__Directive__
Count the lines in the data below that contain the string "dimensions", and give only the number.

__Information shown__

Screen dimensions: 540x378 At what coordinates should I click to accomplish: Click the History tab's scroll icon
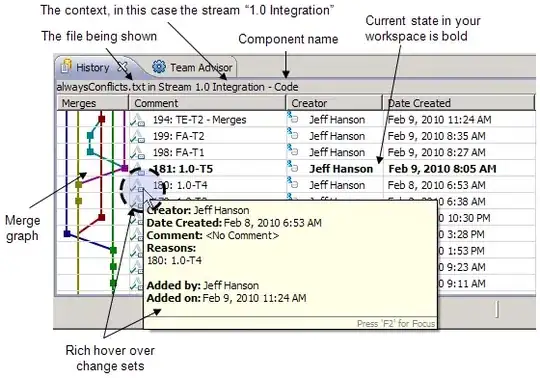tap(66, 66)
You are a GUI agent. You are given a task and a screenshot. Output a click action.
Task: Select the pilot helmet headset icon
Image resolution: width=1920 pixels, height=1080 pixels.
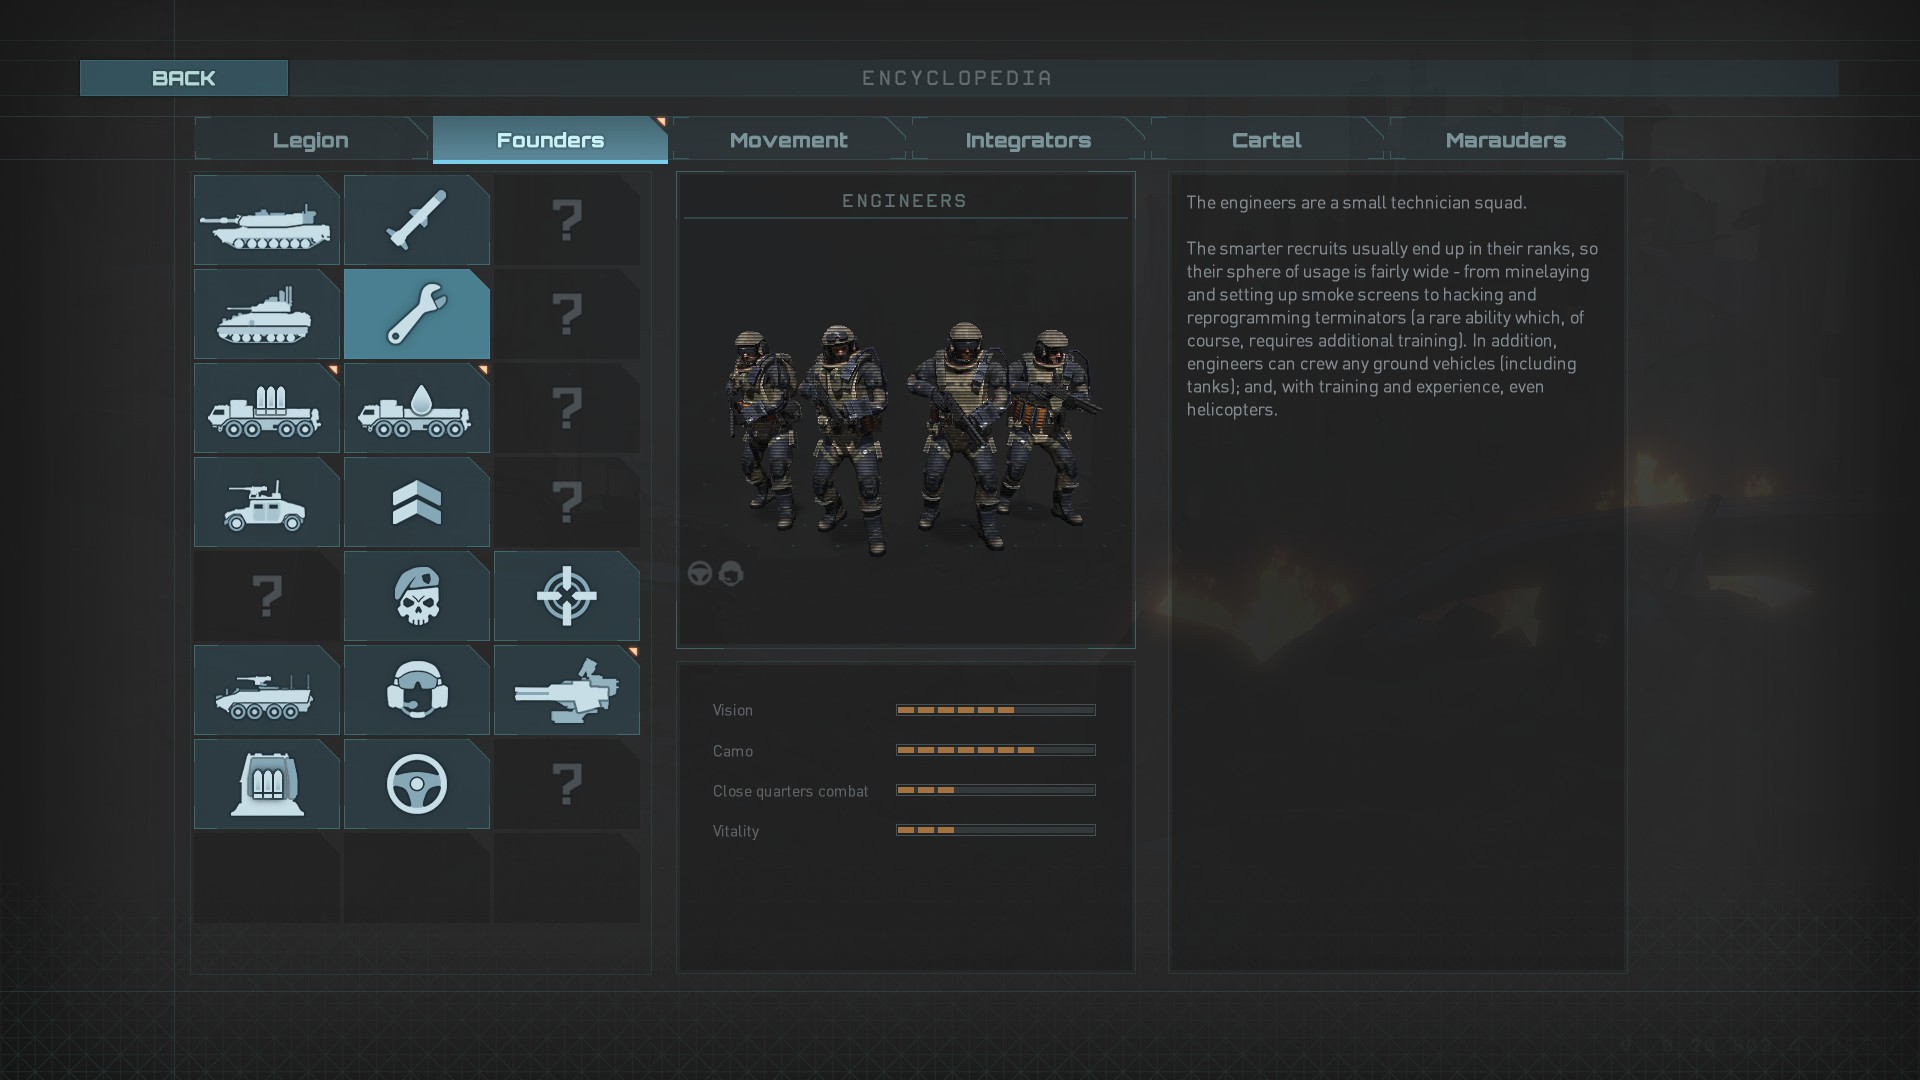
--
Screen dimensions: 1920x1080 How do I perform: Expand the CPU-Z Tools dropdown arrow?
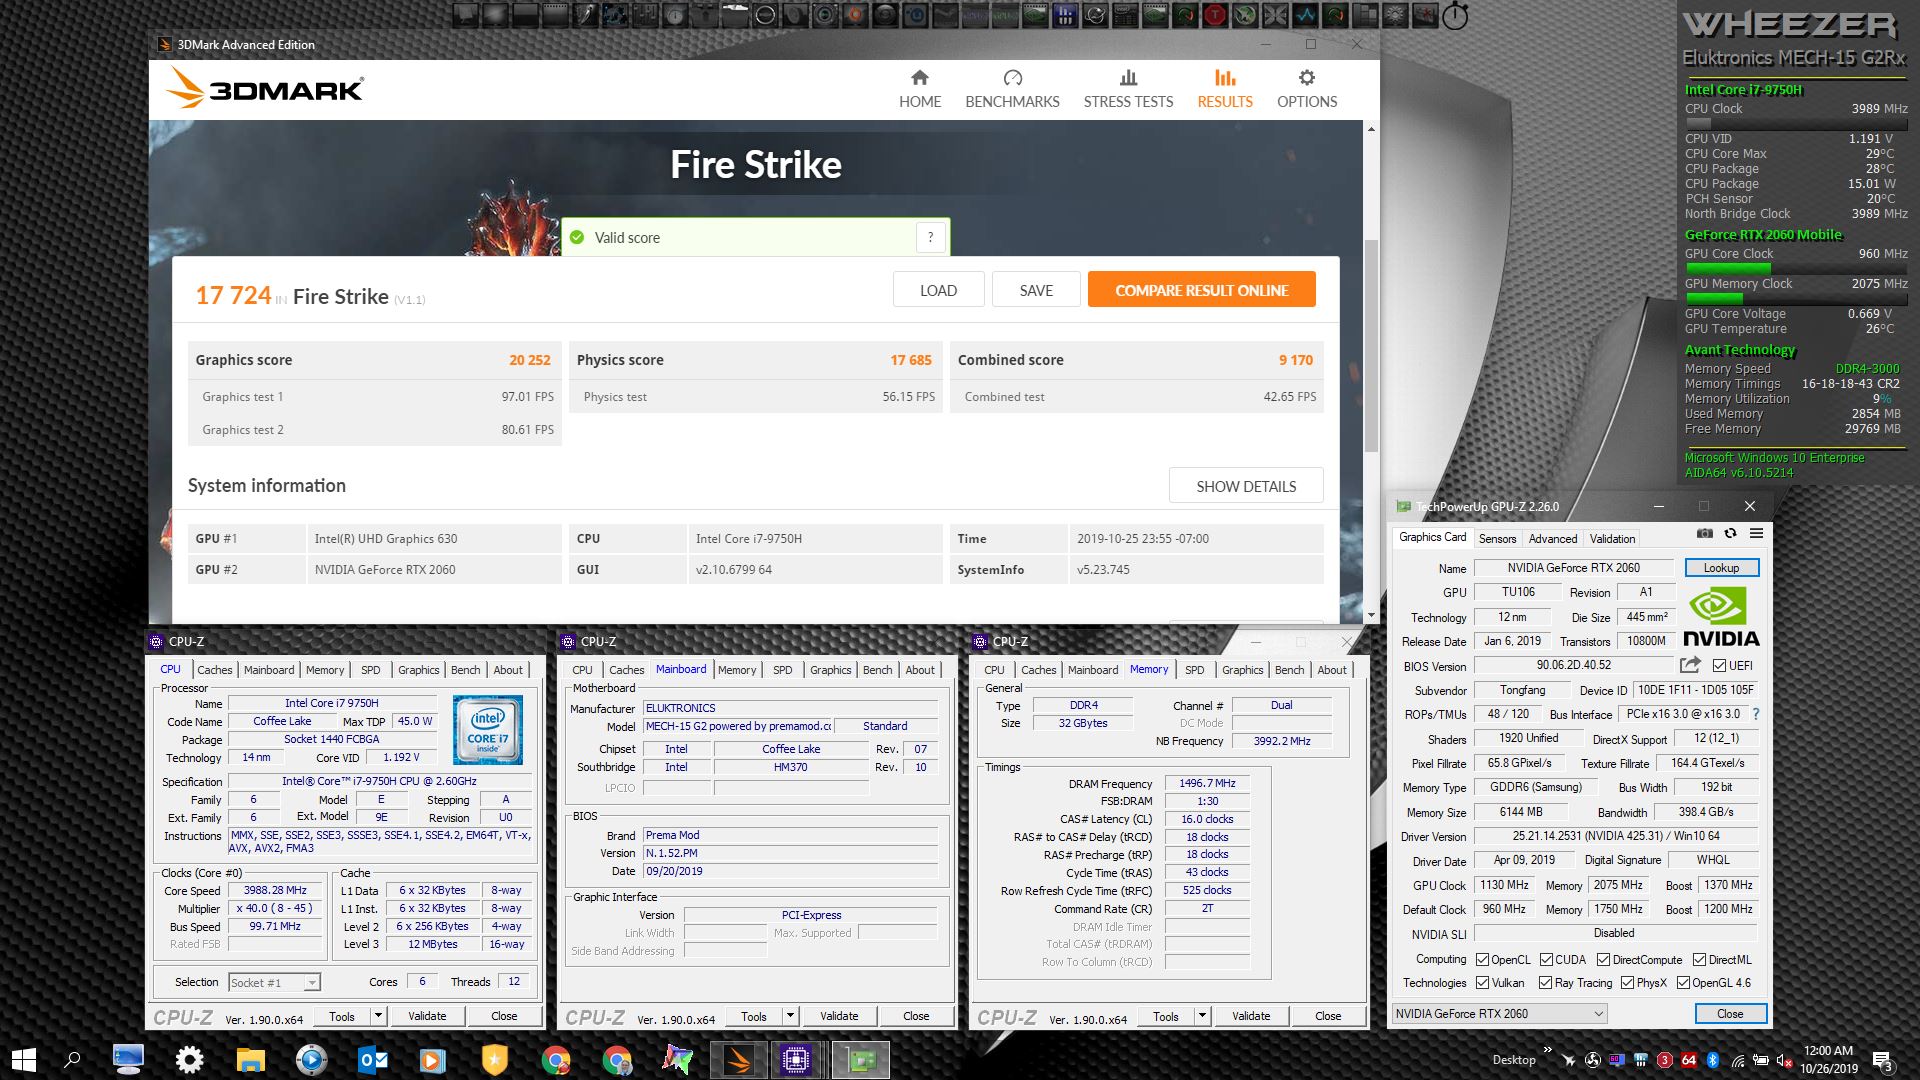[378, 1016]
...
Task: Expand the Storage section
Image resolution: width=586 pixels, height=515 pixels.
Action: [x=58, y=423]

__Answer below__
2